Ruimtelijke ordening, milieu en klimaat staan op de politieke agenda, maar een van de zorgen is dat die onderwerpen op dit moment allemaal apart van elkaar worden gezien, zegt Van Stein. “In de transitie-arena proberen we het gesprek over hoe een integrale visie eruit zou kunnen zien te faciliteren, en hopen we de politieke bewustwording aan te jagen. Dat er weer politiek draagvlak is voor wonen, klimaat en milieu is een uitgelezen kans om de crisis tot kans om te buigen.”

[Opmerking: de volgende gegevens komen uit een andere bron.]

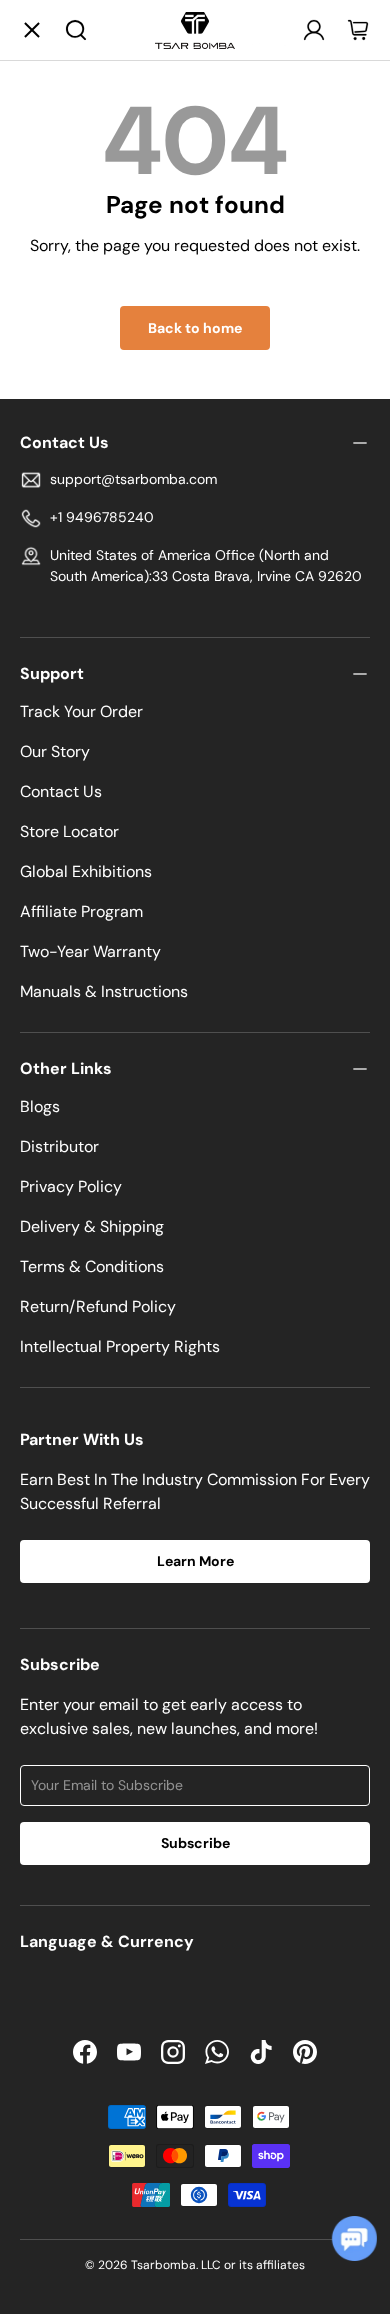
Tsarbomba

Naast It’s About Time, is er ook het programma Future Generations, This Is 2072, dat bestaat uit de beste architectonische afstudeerprojecten uit de periode 2018 tot 2022 in België en Nederland. Van Stein: “Die generatie heeft een andere blik en introduceert juist niet business as usual. We doen alsof zij de dienst uitmaken in 2072, het jaar waarop de Club van Rome haar voorspellingen projecteerde.”